In the second chapter, Continental Drifters, he explains how the comparatively recent coming and going of ice ages and changing sea levels permitted the dispersal of our ancestors out of Africa 60,000 years ago, able to reach the Americas and Australia before these continents were cut off for millennia.

"Half a million years ago, Britain was not an island" either, he notes a land bridge connected Dover and Calais until it was swept away by a megaflood from a vast lake trapped between Scottish and Scandinavian ice sheets, around 425,000 years ago, followed by another 200,000 years ago, creating the Channel.

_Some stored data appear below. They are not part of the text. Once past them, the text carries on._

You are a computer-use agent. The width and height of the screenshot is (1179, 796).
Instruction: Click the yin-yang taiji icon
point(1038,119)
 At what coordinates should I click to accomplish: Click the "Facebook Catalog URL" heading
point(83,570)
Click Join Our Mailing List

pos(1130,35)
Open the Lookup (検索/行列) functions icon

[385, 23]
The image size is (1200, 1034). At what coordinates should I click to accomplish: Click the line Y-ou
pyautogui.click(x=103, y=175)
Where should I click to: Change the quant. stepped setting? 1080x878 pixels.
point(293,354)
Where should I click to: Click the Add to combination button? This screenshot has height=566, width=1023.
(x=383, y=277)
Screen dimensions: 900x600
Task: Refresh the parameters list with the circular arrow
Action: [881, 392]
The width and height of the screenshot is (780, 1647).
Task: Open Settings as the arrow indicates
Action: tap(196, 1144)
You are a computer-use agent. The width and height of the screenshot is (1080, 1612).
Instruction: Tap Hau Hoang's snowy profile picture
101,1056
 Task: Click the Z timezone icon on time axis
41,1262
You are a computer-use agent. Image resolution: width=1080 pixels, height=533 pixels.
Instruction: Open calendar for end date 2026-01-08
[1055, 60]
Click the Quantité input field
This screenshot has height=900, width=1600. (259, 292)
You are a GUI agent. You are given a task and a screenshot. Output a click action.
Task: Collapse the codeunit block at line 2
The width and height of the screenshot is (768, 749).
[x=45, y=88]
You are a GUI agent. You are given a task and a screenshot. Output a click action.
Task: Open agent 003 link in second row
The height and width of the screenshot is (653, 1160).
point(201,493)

Dartnell meditates on what being an island nation has meant for us in terms not far from those of any columnist reduced external threats favouring the development of democracy, and so forth. In a book eschewing the B-word, he allows himself to observe that "geographical isolation has created an island mentality that made Britain often stand aloof and reluctant to enter into close relationships with its Continental neighbours, despite common interest and a shared fate". Aye, aye.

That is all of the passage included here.